Sunday, 25 March 2012

Professor Todd and the signals from Mars

The astronomer, Professor David Peck Todd (1855-1939), will probably go down in history as the husband of Mabel Loomis Todd, the mistress of Emily Dickinson's brother and eventual editor of Emily's poetry.

He is also notable for dreaming up ambitious schemes regarding astronomy, that became increasingly eccentric as he got older, and he spent his last 17 years in a series of hospitals and nursing homes during which time he became worried that the sun would split in two, or he spent his time working on his plan for eternal life called “Vital Engineering”.

But as a man whose dreams far outweigh his capabilities, I have quite a lot of sympathy with David Todd. Not so much with the whole open marriage thing, nor with the way he kept track of his masturbating habits in his diaries. More to do with his ideas of detecting radio signals from Mars.

His plan, as reported in the New York Times, May 2, 1909, was to ascend to the highest possible altitude that a man could go in a balloon, with some radio equipment in order to hear any radio signals from Mars at a time when it was at its closest. At this time, the debate of life on Mars was still raging since, in 1905, Lowell had published his first photographs of the famous canals of Mars and then in 1907 Alfred Russell Wallace's book “Is Mars Habitable” which debunked the arguments for Martian life was released.

I can find no report about Professor Todd actually achieving his balloon flight (a book “Transmitting the Past” mentions that Todd did not achieve the desired altitude, but gives no reference for this), but it seems that the idea never left him, and he must've been encouraged in May 1910 when balloons were used to observe Halley's Comet.

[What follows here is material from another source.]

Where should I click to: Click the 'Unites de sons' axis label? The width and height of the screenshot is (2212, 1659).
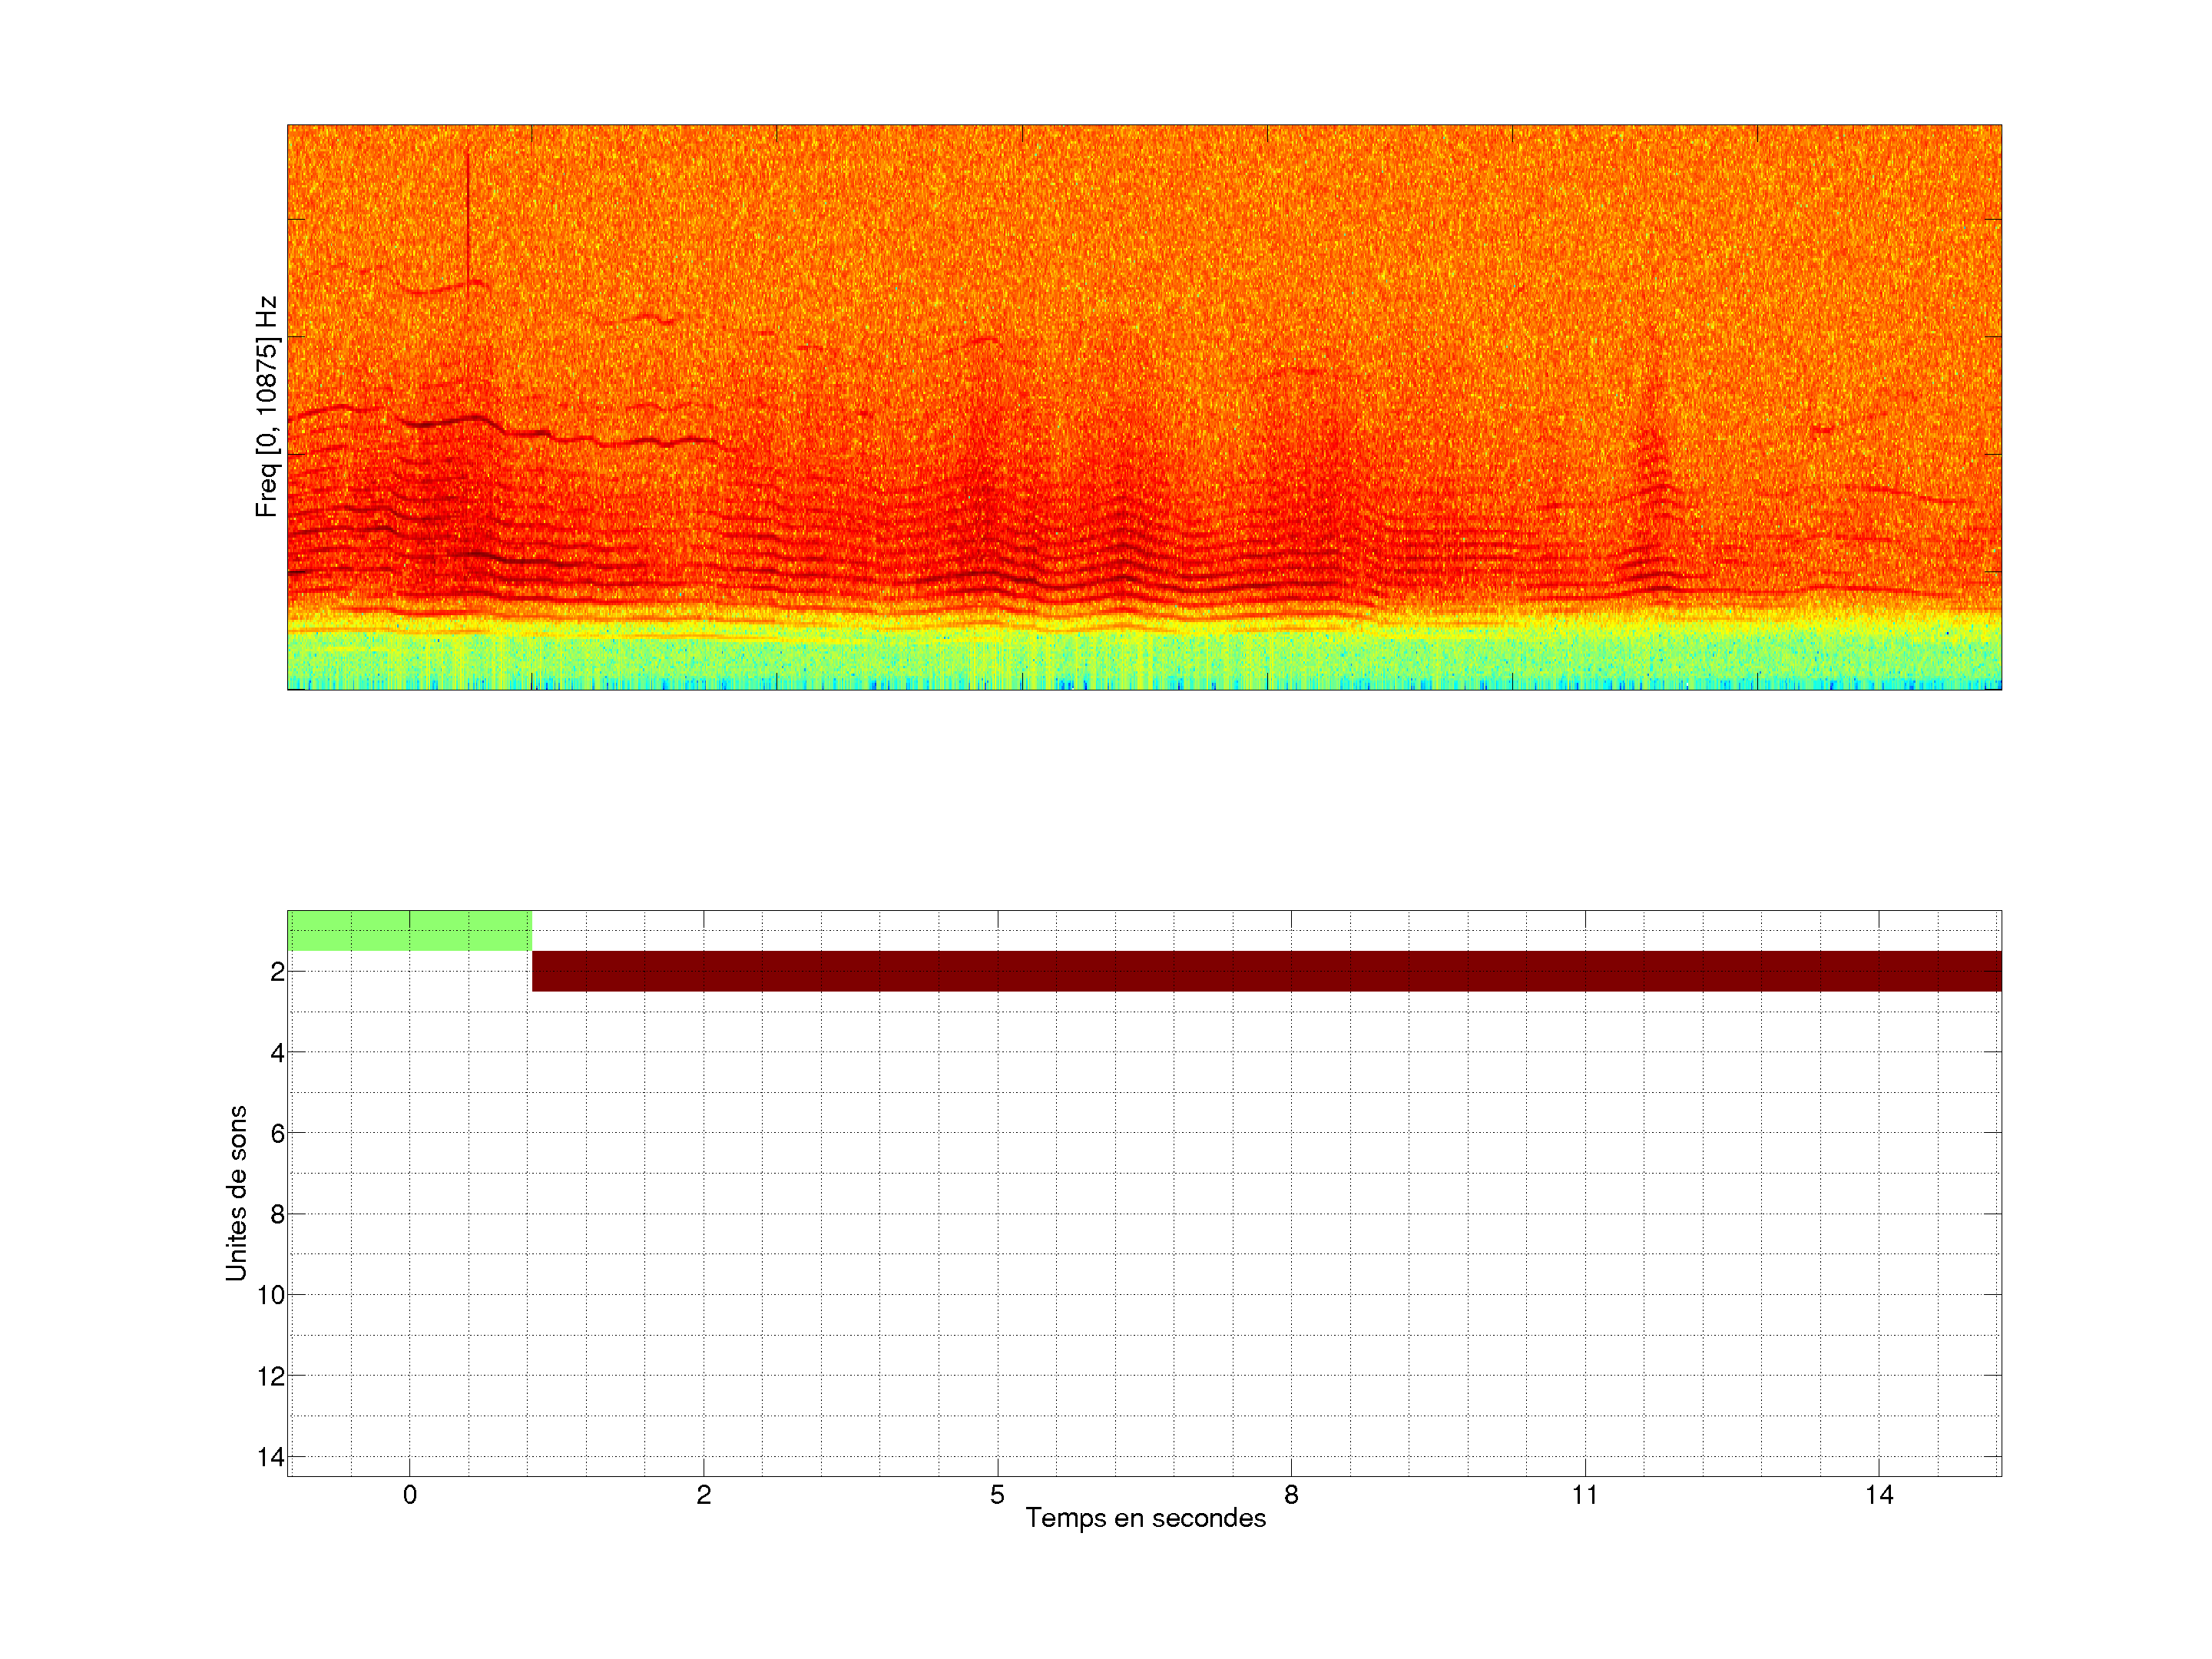coord(237,1193)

In the April 15, 1920 issue of the New York Times there is a story concerning Todd's planning finally being carried out in the forthcoming week, after “five years of planning”. I can find no further mention of Todd's flight, but by now his ideas had clearly caught some people's imagination since at least one other attempt to hear signals from Mars (albeit without a balloon) was reported that year, although the debate about intelligent life on Mars had been dismissed by now in astronomical circles. Furthermore, in 1919 Marconi had suggested that some unfamiliar signals he'd received were possibly coming from another world until three years later when he discovered they were coming from the General Electric Company in Schenectady.

The attempt in 1920 by Drs Milliner and Gainer found no signals, but in 1924 another attempt recorded a “face” signal at half-hour intervals. Professor Todd, who was by now in a nursing home and had been for two years, said

“Three years ago Marconi was reported as saying he had heard signals from Mars. A few days ago he was quoted as saying he was too busy to listen to possible messages from Mars and that it was a ridiculous idea to do so. He changed his mind, and no one knows what he heard the first time. With our photograph, however, it is not a question of what one man heard. It is a permanent record, which all can study.”

However, the wavelength chosen was a frequency that would probably be blocked by the Earth's ionosphere so it can't have come from outer space and the “face” picture just looks like some dots to me.


References:

“The Vigil on the Continent,” The London Times, 20th May, 1910

“No Messages from Mars”, The London Times, 24th April, 1920

Alfred Russell Wallace, “Is Mars Habitable”, MacMillan and Co., London, 1907
http://archive.org/details/cu31924012312017

“Weird “Radio Signal” Film Deepens Mystery of Mars,” Washington Post, 27th August, 1924, from http://www.shorpy.com/node/12482

Longsworth, P., “Austin and Mabel: the Amherst affair & love letters of Austin Dickinson and Mabel Loomis Todd,” Farrar, Straus & Giroux, 1984

“From Schenectady not Mars”, Literary Digest, August 5th 1922

2 comments:

Tina Laurent said...

Ah, what a shame, so my quest to find David Todd`s Mars signal face ended up as the product of a meandering senile mind.

Another one bit the dust.

Unknown said...

Pity Professor Todd didn't have the data and photos we can all share on NASA's website and Google Earth\Mars.
Mrs. Todd bravely supported her husband's work; moreover,on February 13, 1908, she lectured on "A Message from Mars" in the Congress Square Church, Amherst. Tickets went for 50 cents each at Bragdon's Drug Store, 659 Congress Street.